For many months now, I've slowly been working my way through Adam Gopnik's wonderful literary anthology, Americans in Paris. The book begins with extracts from the letters of Benjamin Franklin, written when the nation now known as the U.S.A. was only an idea, and continues up to the 1960s. Gopnik has included the work of many greats of American letters -- Mark Twain, Henry James, Ernest Hemingway, Jack Kerouac, for example -- as well as those of historical figures not known for their writing such as P.T. Barnum, Isadora Duncan, Charles Lindbergh, and Diana Vreeland. It's not the kind of book that you'll plow through in a week at the beach or in front of the fire when you're snowed in.
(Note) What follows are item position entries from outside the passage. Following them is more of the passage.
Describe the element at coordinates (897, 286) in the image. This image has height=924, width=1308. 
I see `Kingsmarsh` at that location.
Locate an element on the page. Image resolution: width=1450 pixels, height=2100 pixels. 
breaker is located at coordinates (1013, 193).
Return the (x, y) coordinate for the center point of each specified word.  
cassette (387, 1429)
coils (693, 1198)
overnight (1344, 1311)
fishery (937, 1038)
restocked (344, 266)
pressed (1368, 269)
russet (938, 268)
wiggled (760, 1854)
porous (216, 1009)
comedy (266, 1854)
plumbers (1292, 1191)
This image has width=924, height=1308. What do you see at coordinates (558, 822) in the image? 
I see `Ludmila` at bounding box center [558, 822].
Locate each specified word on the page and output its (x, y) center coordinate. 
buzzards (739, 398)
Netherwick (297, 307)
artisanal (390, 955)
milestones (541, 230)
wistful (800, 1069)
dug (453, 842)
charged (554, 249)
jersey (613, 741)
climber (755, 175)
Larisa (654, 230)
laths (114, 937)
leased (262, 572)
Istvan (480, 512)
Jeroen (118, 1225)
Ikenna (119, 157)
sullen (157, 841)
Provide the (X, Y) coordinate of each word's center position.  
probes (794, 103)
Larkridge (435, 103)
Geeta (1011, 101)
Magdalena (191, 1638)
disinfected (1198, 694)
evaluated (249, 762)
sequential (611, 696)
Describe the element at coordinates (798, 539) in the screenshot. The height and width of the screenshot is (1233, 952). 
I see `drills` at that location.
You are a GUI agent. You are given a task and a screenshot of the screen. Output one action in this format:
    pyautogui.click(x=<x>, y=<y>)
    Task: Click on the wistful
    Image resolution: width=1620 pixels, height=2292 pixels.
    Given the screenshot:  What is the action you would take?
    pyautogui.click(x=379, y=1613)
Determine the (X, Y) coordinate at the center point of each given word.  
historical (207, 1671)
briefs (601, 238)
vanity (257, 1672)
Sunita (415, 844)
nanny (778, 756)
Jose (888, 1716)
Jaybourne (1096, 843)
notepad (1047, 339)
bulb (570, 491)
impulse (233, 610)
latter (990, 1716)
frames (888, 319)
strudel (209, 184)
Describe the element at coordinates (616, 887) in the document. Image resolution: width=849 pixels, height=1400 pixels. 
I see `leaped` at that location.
Rather, it's one to be savored in bits and pieces, always with time for looping back and re-reading. And Gopnik's introduction itself is pitch perfect. He's captured the joy and optimism but also the regret and nostalgia. Somehow Paris is always both just as we imagined it and somehow a smaller shadow of its former self.

Over the next month, I'll be sharing with you some snippets from the anthology, paired with photos of the places in question. I've left out some of the choicest bits that simply don't lend themselves to this format. Think of it as a taste of what Gopnik's book has to offer. And then go out and get yourself a copy. This is a book that you'll want to own.

Stay tuned.

5 comments:

debbie in toronto said...

Anne...you've never steered me wrong yet with a book suggestion...I'm adding this to my "Paris" library...

Starman said...

I don't buy books any more. But i will get it from my library.

Madeleine said...

I enjoyed the excerpts and your posting them made me think... I've been to Paris three times, the third being last month. In between the second and third, I read a lot about French history and that knowledge gave my last trip so much more depth and significance that I wondered if you might enjoy some of the books I've loved. Maybe you've read them but, if not, consider three of my favorites, all by Stanley Loomis - Du Barry, Paris in the Terror and The Fatal Friendship. Seeing the places I'd read about was incredible. I'm painfully of jealous of your opportunity to be Just Another American in Paris, but being the magnanimous type, I'm going to put my pettiness aside and hope you read the books and get even more out of your opportunity to live there!

Anne said...

Madeleine: Thanks for the suggestions. No matter how many books I read about French history, the list of books to be read just grows longer. If you're interested in my recommendations, click on "books" under the header "labels" on the right hand side of the home page.

Madeleine said...

Thanks. I'm going with Is Paris Burning first. Looking forward to it!